Nachträgliche Belastungsstörung: Fluggesellschaft muss für nachweisbare Beeinträchtigung der psychischen Integrität aufkommen
Dass es trotz aller Sicherheitsvorkehrungen in der Luftfahrt zu beängstigenden Vorfällen kommen kann, ist nicht auszuschließen. Ob eine Fluggesellschaft für psychische Folgen nach einer Notfallevakuierung aufkommen muss, musste als Grundsatzfrage zuerst vom Europäischen Gerichtshof (EuGH) geklärt werden, damit der Einzelfall in Österreich behandelt werden konnte.
Eine Flugpassagierin hatte nach einer Notfallevakuierung eines Flugzeugs eine posttraumatische Belastungsstörung (PTBS) erlitten und verklagte daraufhin die österreichische Fluggesellschaft auf Schadensersatz. Die Klägerin hatte das Flugzeug über den Notausstieg verlassen müssen und war durch den sogenannten Jetblast eines Triebwerks mehrere Meter durch die Luft geschleudert worden. Der österreichische Oberste Gerichtshof legte die Angelegenheit dem EuGH mit der Frage vor, ob eine Fluglinie für eine psychische Beeinträchtigung Schadensersatz leisten müsse.
Der EuGH urteilte, dass Art. 17 Abs. 1 des Übereinkommens von Montreal dahin auszulegen ist, dass für eine psychische Beeinträchtigung, die ein Fluggast durch einen Unfall im Sinne dieser Bestimmung erlitten hat, in gleicher Weise Schadensersatz zu leisten ist wie für eine Körperverletzung.

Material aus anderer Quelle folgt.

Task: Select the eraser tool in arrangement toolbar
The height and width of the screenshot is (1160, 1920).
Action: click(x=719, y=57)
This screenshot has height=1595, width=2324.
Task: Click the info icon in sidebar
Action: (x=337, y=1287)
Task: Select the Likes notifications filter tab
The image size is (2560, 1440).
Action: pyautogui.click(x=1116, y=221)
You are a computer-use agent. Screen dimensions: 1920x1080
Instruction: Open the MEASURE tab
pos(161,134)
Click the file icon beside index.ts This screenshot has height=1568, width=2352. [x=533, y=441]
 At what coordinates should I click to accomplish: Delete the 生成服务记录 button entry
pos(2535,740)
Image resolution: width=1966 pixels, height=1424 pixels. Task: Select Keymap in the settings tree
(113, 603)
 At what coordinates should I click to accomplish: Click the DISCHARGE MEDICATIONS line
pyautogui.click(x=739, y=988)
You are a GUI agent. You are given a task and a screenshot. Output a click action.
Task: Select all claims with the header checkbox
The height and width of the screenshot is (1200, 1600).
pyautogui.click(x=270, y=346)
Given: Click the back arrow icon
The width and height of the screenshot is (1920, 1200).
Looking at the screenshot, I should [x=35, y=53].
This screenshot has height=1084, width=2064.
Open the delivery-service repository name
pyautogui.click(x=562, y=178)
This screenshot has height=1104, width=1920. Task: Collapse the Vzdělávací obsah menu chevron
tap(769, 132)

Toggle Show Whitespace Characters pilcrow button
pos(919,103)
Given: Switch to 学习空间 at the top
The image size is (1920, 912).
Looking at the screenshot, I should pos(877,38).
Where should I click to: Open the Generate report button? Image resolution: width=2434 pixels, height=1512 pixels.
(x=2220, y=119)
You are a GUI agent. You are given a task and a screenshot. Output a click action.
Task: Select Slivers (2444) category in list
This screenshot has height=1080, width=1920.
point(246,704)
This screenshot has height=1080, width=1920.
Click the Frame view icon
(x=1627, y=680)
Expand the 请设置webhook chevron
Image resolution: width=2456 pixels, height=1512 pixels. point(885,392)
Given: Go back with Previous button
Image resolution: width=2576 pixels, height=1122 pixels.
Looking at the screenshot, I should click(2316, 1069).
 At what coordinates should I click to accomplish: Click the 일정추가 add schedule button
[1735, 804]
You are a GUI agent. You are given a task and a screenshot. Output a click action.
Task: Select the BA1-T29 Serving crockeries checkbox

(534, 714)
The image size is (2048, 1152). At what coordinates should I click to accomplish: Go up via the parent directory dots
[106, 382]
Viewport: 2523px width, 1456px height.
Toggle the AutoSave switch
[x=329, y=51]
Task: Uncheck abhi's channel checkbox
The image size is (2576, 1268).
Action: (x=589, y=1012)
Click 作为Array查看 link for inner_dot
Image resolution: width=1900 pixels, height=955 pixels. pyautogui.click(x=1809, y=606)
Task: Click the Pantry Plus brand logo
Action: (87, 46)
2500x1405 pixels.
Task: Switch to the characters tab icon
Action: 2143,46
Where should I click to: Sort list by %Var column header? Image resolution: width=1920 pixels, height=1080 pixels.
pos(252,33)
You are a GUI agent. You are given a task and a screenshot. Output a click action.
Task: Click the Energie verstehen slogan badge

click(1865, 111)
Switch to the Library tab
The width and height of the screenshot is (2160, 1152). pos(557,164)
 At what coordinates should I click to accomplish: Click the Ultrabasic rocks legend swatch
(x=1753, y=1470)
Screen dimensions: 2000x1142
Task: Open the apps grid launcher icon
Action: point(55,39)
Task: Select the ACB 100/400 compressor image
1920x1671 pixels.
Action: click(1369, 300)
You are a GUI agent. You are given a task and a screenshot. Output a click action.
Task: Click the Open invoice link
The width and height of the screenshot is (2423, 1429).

Weitere Voraussetzung ist jedoch, dass der Fluggast eine Beeinträchtigung seiner psychischen Integrität nachweist, die von solcher Schwere oder Intensität ist, dass sie sich auf seinen allgemeinen Gesundheitszustand auswirkt und nicht ohne ärztliche Behandlung abklingen kann.
Hinweis: Es kann also auch Ausgleichszahlungen für psychische Unfallfolgen im Zusammenhang mit einer Flugreise geben. Die Beweislage dabei ist natürlich nicht immer ganz einfach, wie bei allen rein psychischen Auswirkungen. Trotzdem sollten sich Betroffene deshalb keine allzu großen Sorgen machen. Denn im Zweifel können Gutachter die Kausalität feststellen.